Atlantis, the space shuttle slotted for NASA’s 135th and final mission was launched on July 8, 2011 at 11.29 EDT from the J F Kennedy Space Center in Florida. Thousands thronged to watch the space shuttle lift off on its final mission. Chants of 'USA' rented the air. The launch was delayed by a few seconds to investigate the retraction of a vent arm. The launch was a momentous one in many ways with the launch director Mike Leibach announcing “We’ll never see that again”. The shuttle carried a four-member crew, led by Chris Ferguson, on a mission to replenish the supplies of a space station.


Final Mission

The final mission of the Space Shuttle Program and of Atlantis, flight STS-135, was authorized in October 2010 by US President, Barack Obama. The primary purpose of the flight was to deliver 8580 lbs supplies to the International Space Station (ISS) to keep it functional till next year. By 2012 the commercial space crafts Orbital and SpaceX are expected to be ready to deliver ISS supplies. The shuttle also carried out experiments to ascertain if it feasible for robots to refuel the satellites currently in orbit. The mission was not in the original schedule of space shuttle missions. Even as late as January 2011, uncertainties regarding the funding of the mission and other technical concerns plagued NASA. The flight made use of the Launch on Need preparations that had been made.

The Return of Atlantis

The space shuttle Atlantis landed on July 21, 2011, at 5.57 EDT completing the mission STS-135. With the landing, the shuttle had completed a total of thirty-three missions in space and spent over 306 days. In these missions Atlantis had deployed over fourteen shuttles and recorded seven Mir dockings and twelve ISS dockings. The mission, initially scheduled to last twelve days was extended by a day to accommodate the delay in transferring supplies.

Space Shuttle Program

With its first space shuttle launch on April 12, 1981, NASA’s Space Shuttle Program took off. Known officially as the Space Transportation System (STS), the program had launched manned shuttles to space on various missions for over thirty years. The space shuttle Columbia was the first to be launched into space on the mission STS – 1.

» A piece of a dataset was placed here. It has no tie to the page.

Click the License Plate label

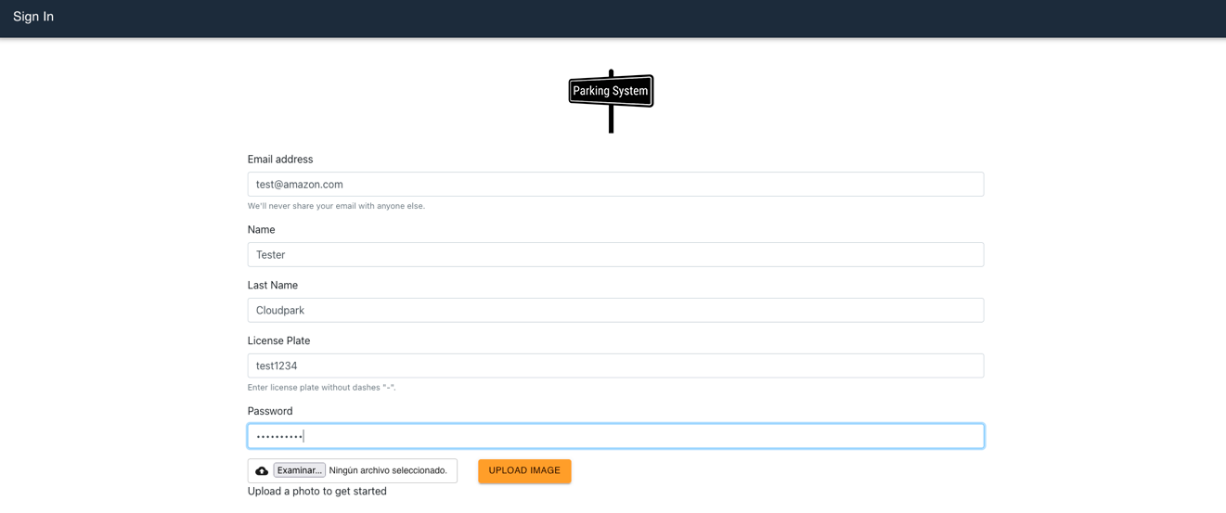click(278, 341)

NASA began to plan the Space Shuttle Program before the landing of Apollo XI on moon in 1969. President Nixon formally flagged off the program in 1972. The planning, operations, and launch of the missions were fully managed through the 1970s leading up to the historic launch in 1981.

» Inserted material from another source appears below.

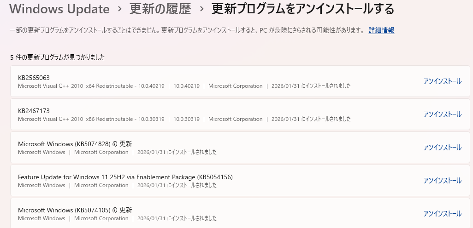Select the Microsoft Windows (KB5074105) の更新 title
The height and width of the screenshot is (228, 473).
pyautogui.click(x=75, y=210)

Some of the most important missions undertaken by the space shuttles of NASA include the transportation of the Hubble Telescope into its orbit and its servicing, the transportation of crew and supplies to the International Space Station and to Mir, launching various research and telecommunications satellites, and to launch defense satellites.

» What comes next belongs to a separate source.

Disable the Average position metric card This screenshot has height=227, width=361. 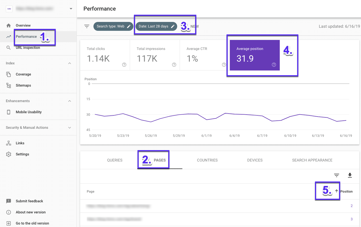pyautogui.click(x=254, y=55)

The Space Shuttle Program was marked by two disasters in 1986 and in 2003. In January 1986 the space shuttle Challenger disintegrated seventy-three seconds into the STS – 51 flight. Space shuttle Columbia broke up on its mission STS – 107 in February 2003. The disaster was attributed to a damage sustained during its launch. The disasters only served the NASA team to work harder at their Return to Flight mission and make the shuttles safer for their crew. In all NASA flew 135 missions in these thirty years with immense benefit to science and mankind.

What Next?

With the landing of space shuttle Atlantis on July 21, 2011, and the end of the Space Shuttle Program, questions about subsequent human space flights have cropped up. NASA has now initiated work on a Multi-Purpose Crew Vehicle to conduct explorations in outer space. To manage the International Space Station US astronauts will need to rely on the Russian Soyuz crafts. NASA shall rent seats aboard the Soyuz crafts at approximately US $63 million per astronaut for a mission. By this year end private spacecrafts with supplies to the ISS are likely to be launched. These shall not be manned by a crew, though.